Extract each line of the data below that contains the string "Open". Case matters when matching.

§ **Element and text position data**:
- - -
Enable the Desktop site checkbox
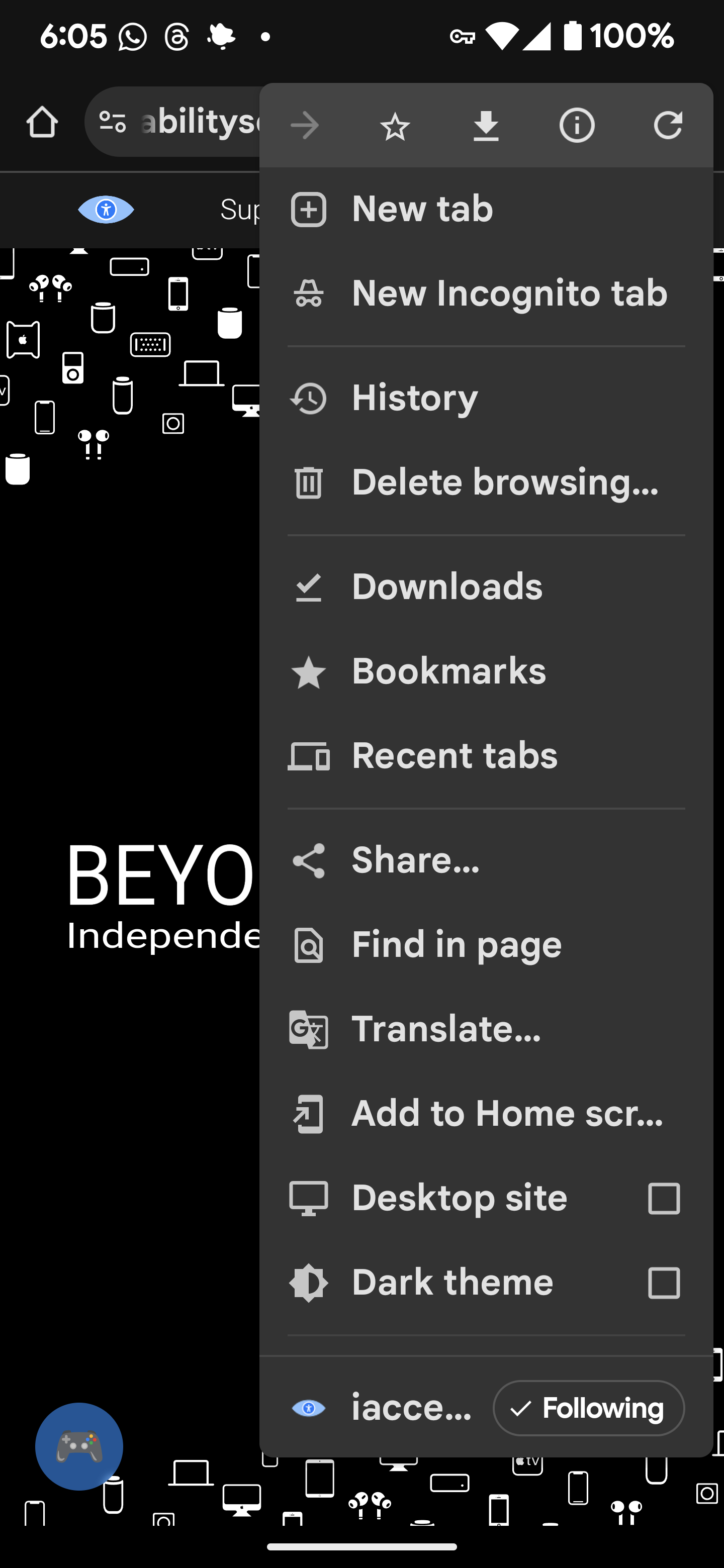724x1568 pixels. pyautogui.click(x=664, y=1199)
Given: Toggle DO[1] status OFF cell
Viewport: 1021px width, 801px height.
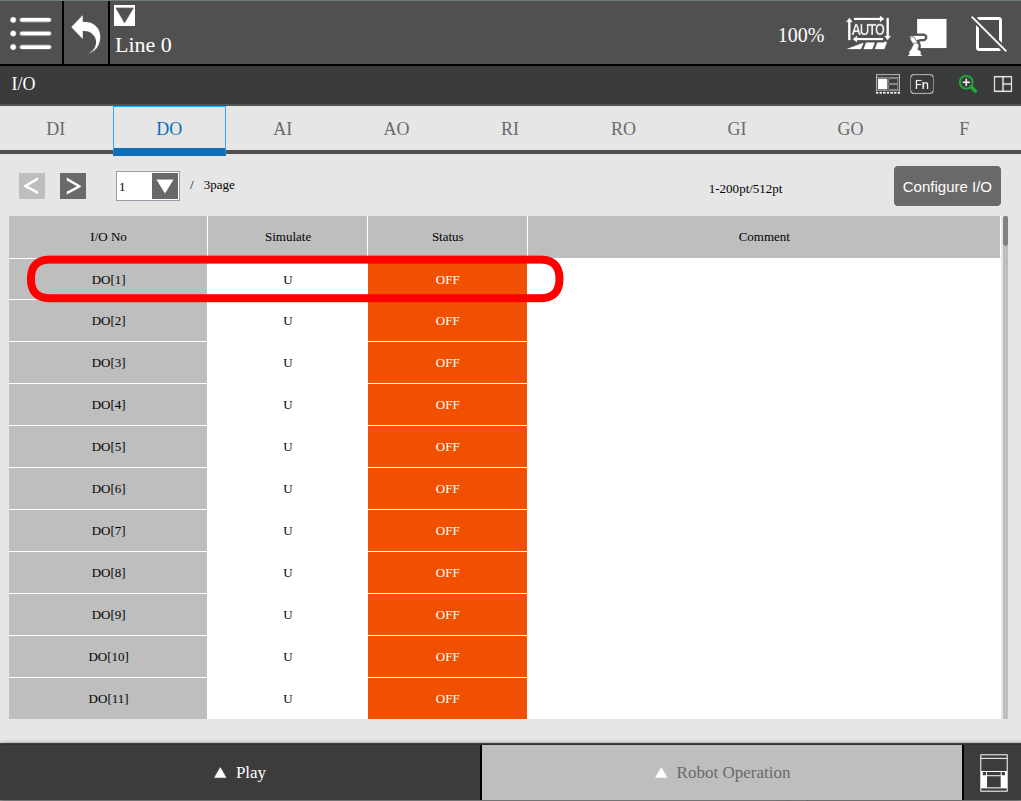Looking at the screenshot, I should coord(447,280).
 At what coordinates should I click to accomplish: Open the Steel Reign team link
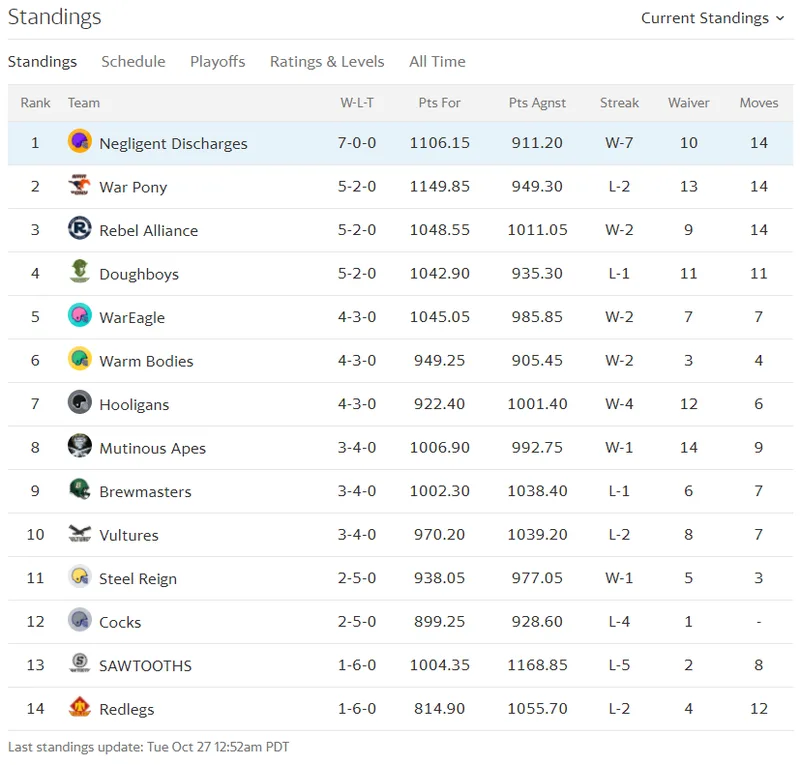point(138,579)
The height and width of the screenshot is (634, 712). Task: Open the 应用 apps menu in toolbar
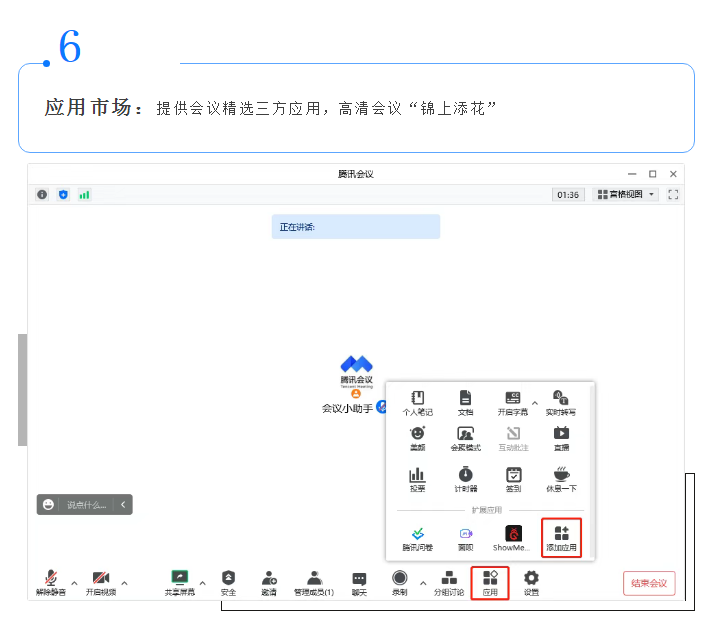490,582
- - -
§ **SOLUTION FOR THIS EXERCISE**:
 At what coordinates should I click to accomplish: Open the Steel Reign team link
The height and width of the screenshot is (634, 712). Task: Open the 应用 apps menu in toolbar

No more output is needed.